Это была иная революция. Если революция вообще возможна, то она должна быть только такой: интеллектуальной, литературной, художественной. Изменяю-щей сознание. И вовсе не «внешние условия» — во-первых и в основном. Условия социальные меня не так угнетают. Конечно же, то, что я говорю, может показаться возмутительным для рабочего, который тяжко трудится, хотя в Европе работать ему становится, в общем-то, все легче и легче. Меня беспокоит не социальное состояние, а состояние экзистенциальное.
Эту книгу я прочитал очень давно. И она показалась мне слишком антигуманистической, ибо в ней говори-лось, что отношения между людьми строятся только с позиции силы. И что отношений, например, дружеских быть не может. Каждый человек стремится превратить другого в свой предмет, свое орудие. Империалистическая мораль. Он говорил и многое другое, но во всем, что он говорил, я видел проявление только этой морали. И мораль эта очень подходила нацизму, нацистскому миру: между людьми есть отношения лишь империализма и колонизации. Потом была война, и следом за ней возвращение к гуманизму. После войны люди чувствуют себя подавленными, усталыми и снова становятся добрыми; и тогда Сартр заявил: «Экзистенциализм —это тоже гуманизм». А затем он вернулся к этому и создал теорию насилия.
Что касается меня, то я отчетливо понял: само собою ничто не наладится, и понял я это после убийства Махатмы Ганди. Это было символом нового насилия
и нового нашествия Зла. Что и произошло. Сартра же я упрекал в том, что он отказался от Нобелевской премии, потому что ее дали сначала Камю—это, конечно, обывательское толкование—и потому что ее дали Пастернаку. Он же хотел, и он сам говорил об этом, чтобы премию дали Шолохову. Я упрекал его и в том, что он, зная все—Давид Руссе дал ему все материалы—о советских концлагерях, сказал нечто вроде: «Никаких выводов и заявлений, я не доставлю буржуа такого удовольствия». И чтобы не доставлять удовольствия буржуа, он не протестовал, он оставил на погибель миллионы и миллионы людей в Советской России, а это, мне кажется, уже слишком. Впрочем, несколько позже ему это не помешало примкнуть к левым, как раз в тот момент, когда все ринулись в левые. А это значит, что он не противится, не противостоит своему времени. Он очень нравился мне в 45—46-м годах, и, мне кажется, я был одним из очень немногих, кто писал тогда о нем в бразильских газетах—во Франции меня совсем не знали, то есть в тот момент, когда он пытался организовать третью силу вместе с Камю, Руссе и другими. А потом он все это бросил. Я упрекаю его в том, что он нападал, поносил, клеветал на Кёстлера и Кравченко, которые говорили чистую правду.
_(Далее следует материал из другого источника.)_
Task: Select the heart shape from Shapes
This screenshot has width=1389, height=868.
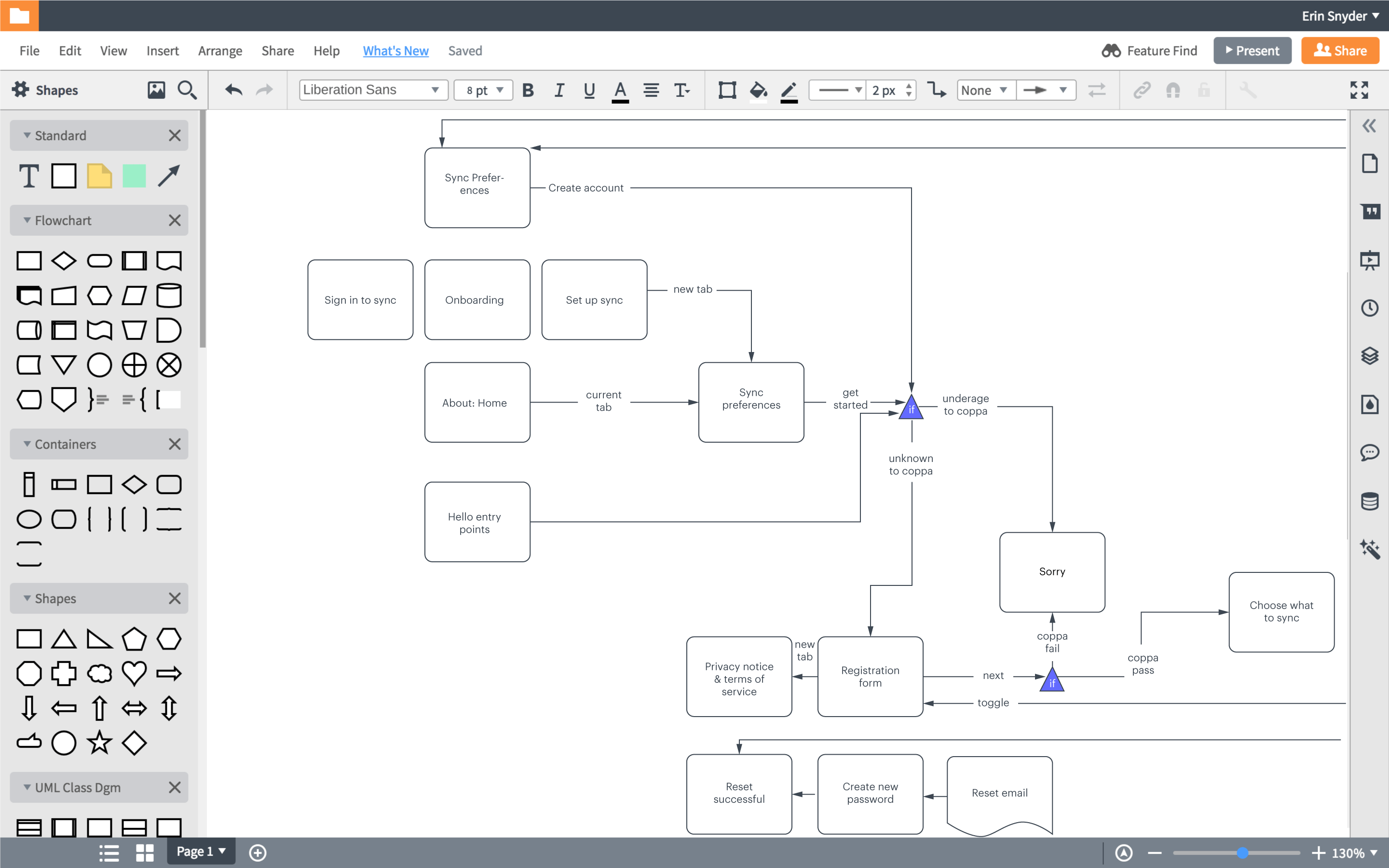Action: 134,673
Сегодня он поддерживает Синявского, Солженицына. Слишком поздно.
Действительно, покинутость.
Я не приемлю Историю и противостою ей, а Сартр — нет, и я не очень хорошо понимаю того, как он перешел от одиночества к согласию с Историей, как бежит вслед за ней, как боится опоздать на последний поезд Истории и как оправдывает Историю.
Кьеркегор тоже был противником Гегеля. Гегель сказал: «Это закон, ему нужно подчиняться». Я восстаю против этого закона, я его не принимаю. И пусть мне говорят, что законы все-таки существуют, тем хуже, нужно продолжать не принимать их, биться головой об стену. Кьеркегор так и делал. В принципе.
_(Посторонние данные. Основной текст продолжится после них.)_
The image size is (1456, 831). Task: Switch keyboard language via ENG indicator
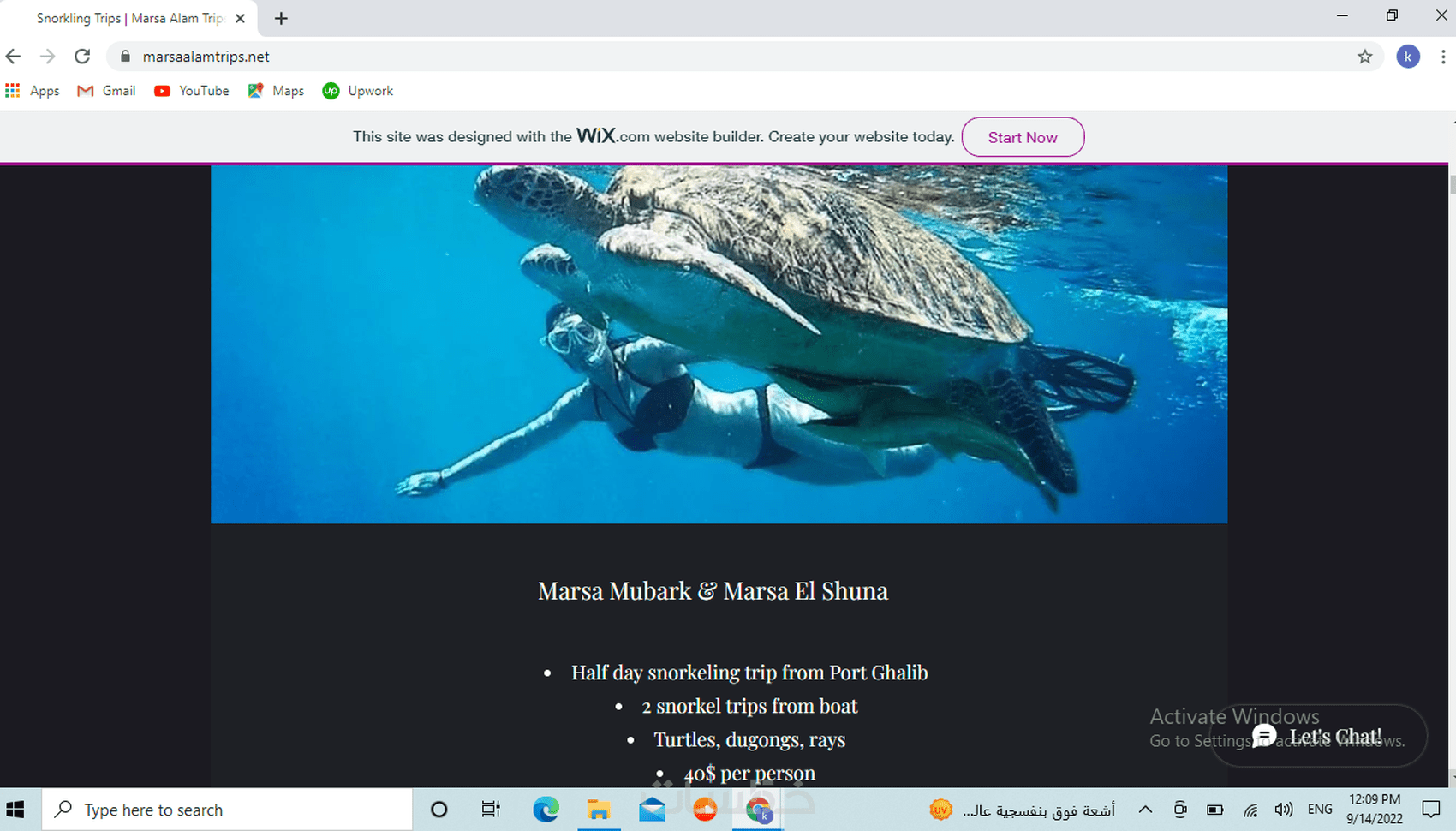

Предположим, что я ничего не сказал. Никто никого по-настоящему не слушает, если не хочет услышать. Разговор глухонемых. И вообще лет через тридцать или пятьдесят с таким загрязнением, нехваткой кислорода, атомной войной, да еще и нашими убийственными междуусобицами человечества на земле, наверное, уже не останется. Ну разве только если мы помиримся с Богами. Как быть? У нас есть оружие. У животных — клыки, когти, яд. Мы созданы для того, чтобы убивать друг друга, мы родились, чтобы нападать, уничтожать, пожирать всех остальных.
Но, наконец, на все это опустится занавес. Или, может быть, наоборот — эти декорации, это действие, этот мир отойдут, и кто знает, какой свет...
Все возможно: даже чудо, метаморфоза, космическое переселение, вселенский перенос материи и духа, преобразование необходимых условий творения.
Я был студентом, когда впервые прочитал книги Шестова, с замечательными глубиной и тонкостью переведенные и представленные Борисом де Шлёцером.